Through its Federal Energy Regulatory Commission (FERC) license, NorthWestern Energy is required to provide mitigation funds to protect and enhance Madison River basin fisheries. FWP’s report details how these mitigation funds were applied last year. Here are some highlights from that report.
FWP used mitigation funds in 2019 to enhance a 1,000-foot reach of South Meadow Creek. The project was initiated to increase adequate pool habitat, improve spawning gravels at pool tail outs, add sinuosity to the reach to help dissipate stream energy during high flows, reconnect the floodplain, narrow the stream channel and improve cattle operations.
Not only did the project improve habitat for fisheries, but it also aided the landowner along South Meadow Creek in their cattle operation by providing off-stream water that does not freeze. Due to the project’s success in eliminating flooding of calving pasture, a neighboring landowner is interested in pursuing similar measures to improve stream habitat.
FWP discontinued stocking rainbow trout into Hebgen Reservoir in 2016 and began managing the reservoir as a wild trout fishery. Monitoring in 2019 showed an increase in the catch of rainbow trout. A year-long creel survey was initiated this month to evaluate angler use and satisfaction of the fishery.
Mitigation funds also helped FWP complete fish population monitoring in 2019 for two sections of the Madison River: the Varney and Pine Butte sections.
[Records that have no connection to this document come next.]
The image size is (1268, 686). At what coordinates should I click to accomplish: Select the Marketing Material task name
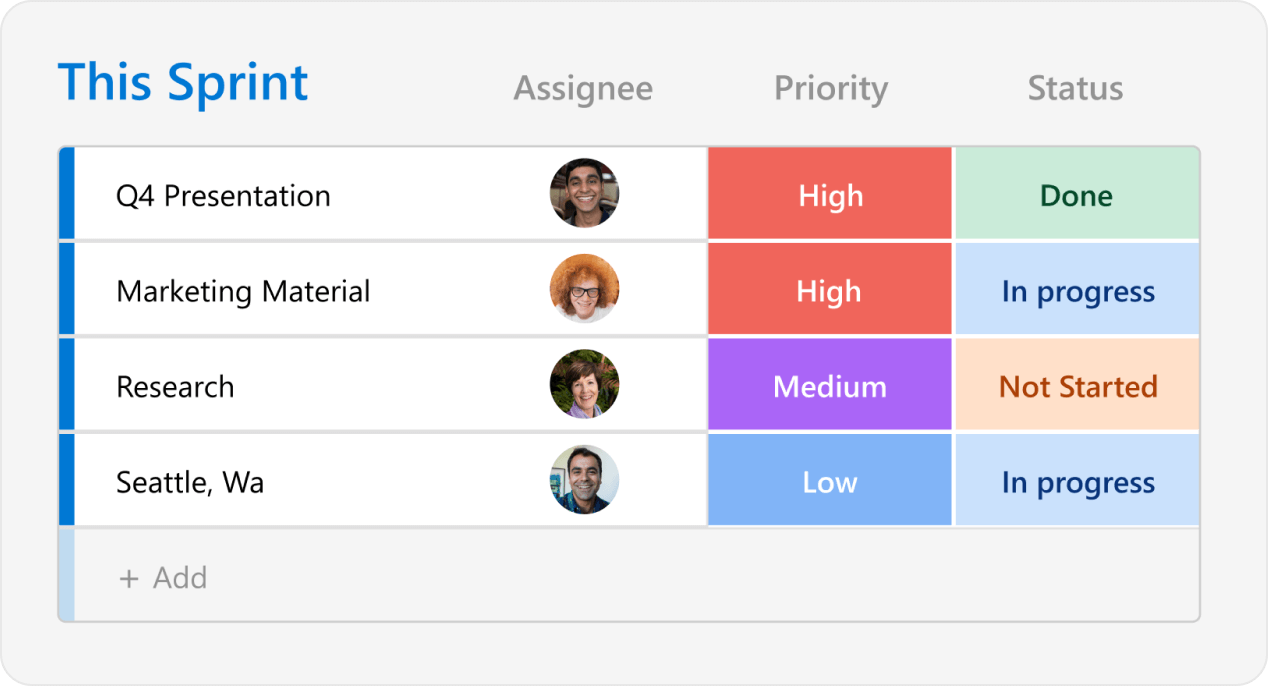pyautogui.click(x=243, y=289)
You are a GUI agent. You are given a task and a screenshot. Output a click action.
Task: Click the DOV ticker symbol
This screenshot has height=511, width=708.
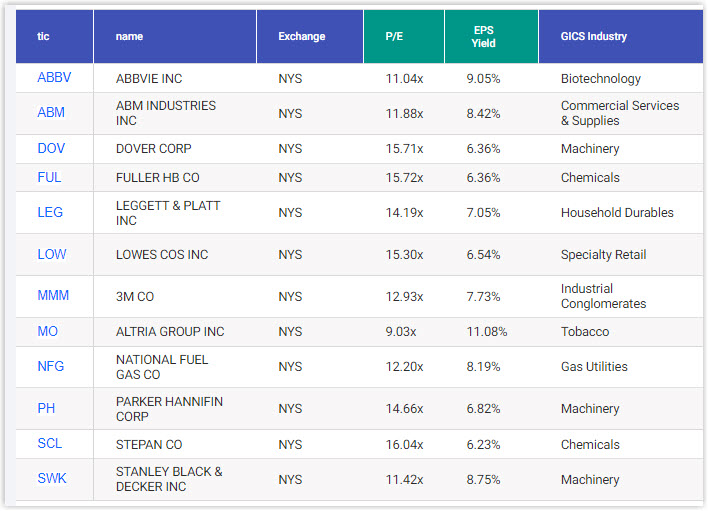[51, 148]
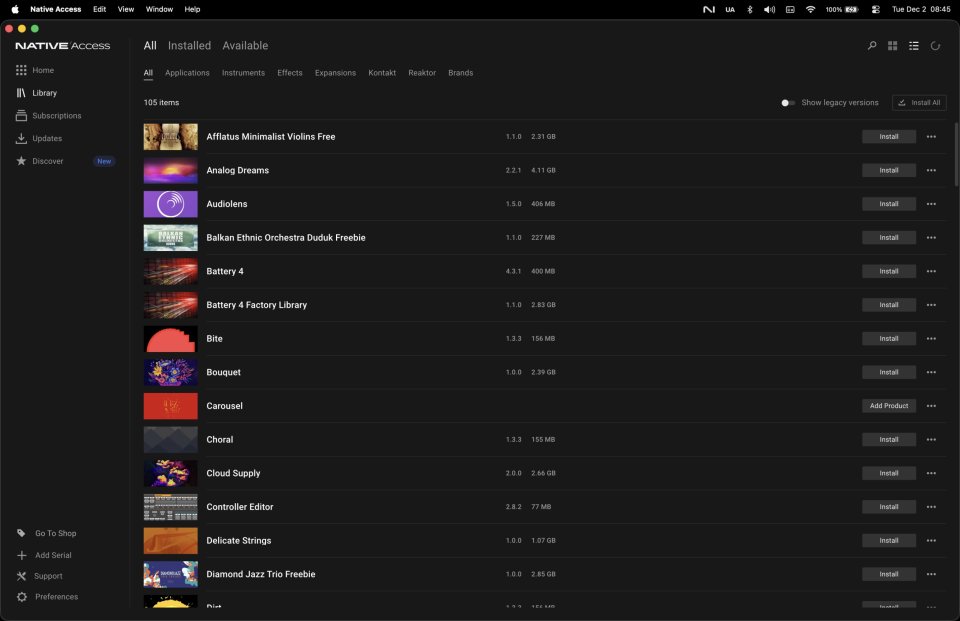Click the Afflatus Minimalist Violins thumbnail
The image size is (960, 621).
click(x=170, y=136)
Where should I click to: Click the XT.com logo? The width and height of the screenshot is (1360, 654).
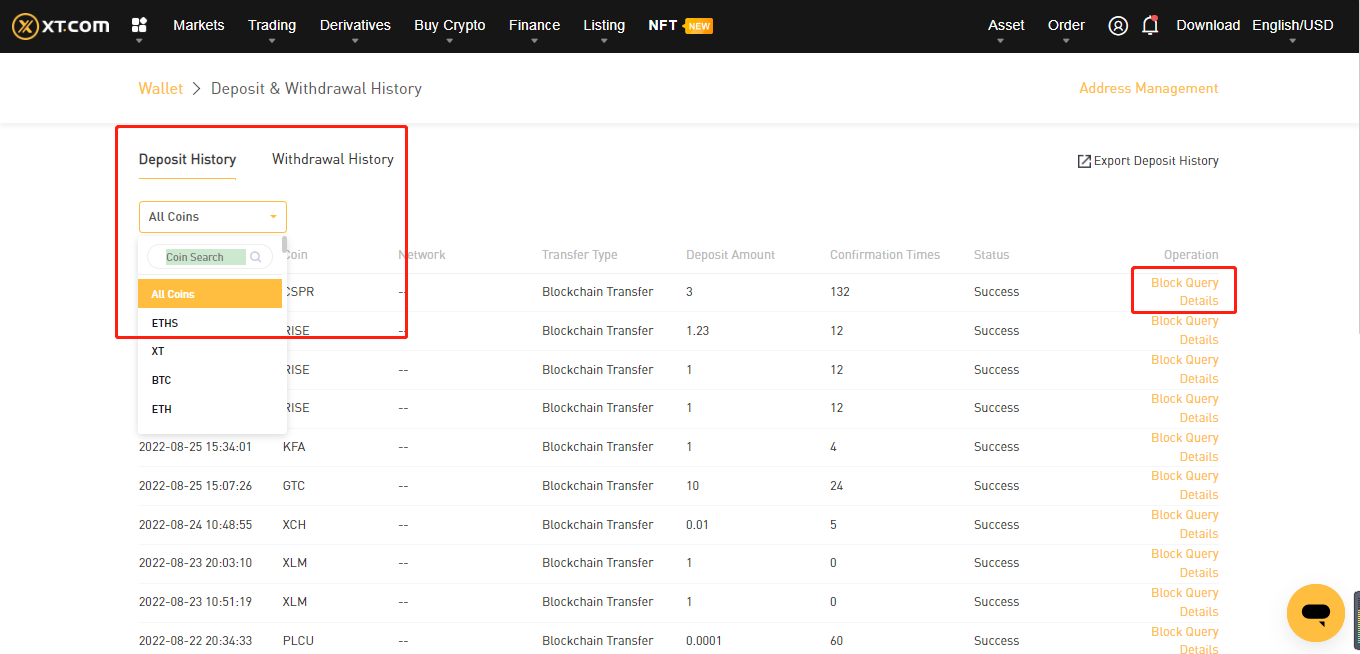(x=61, y=26)
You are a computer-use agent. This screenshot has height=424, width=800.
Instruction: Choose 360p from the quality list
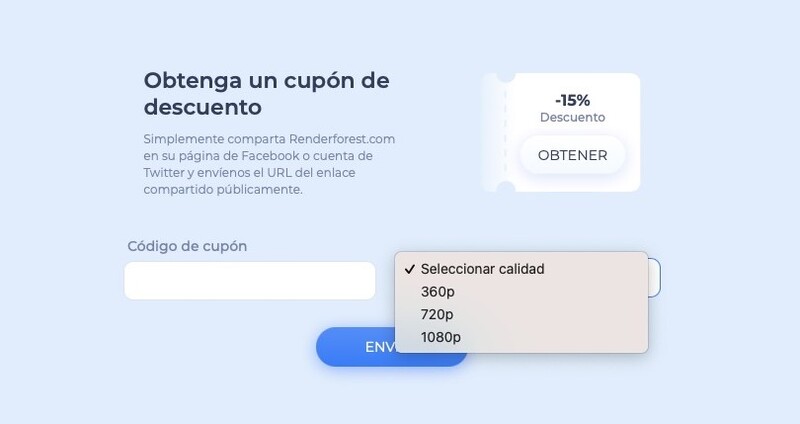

FWP uses these estimates — which have been conducted since the 1960s — to monitor the health of the river’s trout populations.
In the Pine Butte section, which is the 3.5 miles of river upstream of Lyons Bridge, estimated totals of brown and rainbow trout declined from 2018 to 2019, and counts for both species are below their respective 20-year averages. Estimated abundance of small trout have generally increased in this section since 2014.
In the Varney section, which runs from Varney Bridge to just above the Eight Mile Ford Fishing Access Site, estimated totals of brown trout remained relatively stable from 2018 to 2019, but rainbow trout numbers declined. Both species are below their respective 20-year averages. Estimated numbers of small rainbow trout have varied from year to year, while numbers of small brown trout have been increasing since 2014, similar to trends in Pine Butte.
Despite good numbers of juvenile trout in both sections, larger trout have declined. While brown and rainbow trout larger than 19 inches have historically represented a small portion of fish in the Pine Butte and Varney sections, those fish became increasingly rare during recent sampling efforts. It’s unclear what is causing the decline.
FWP will be collecting otolith bones of trout throughout the monitoring sections in 2020 to obtain accurate age information. These data will then be used to estimate annual mortality rates for rainbow and brown trout. This information will be compared among sections of the Madison and other rivers to better understand mortality rates and help provide insight on causes. FWP will continue to monitor trends in fish numbers and size structure in the Madison River.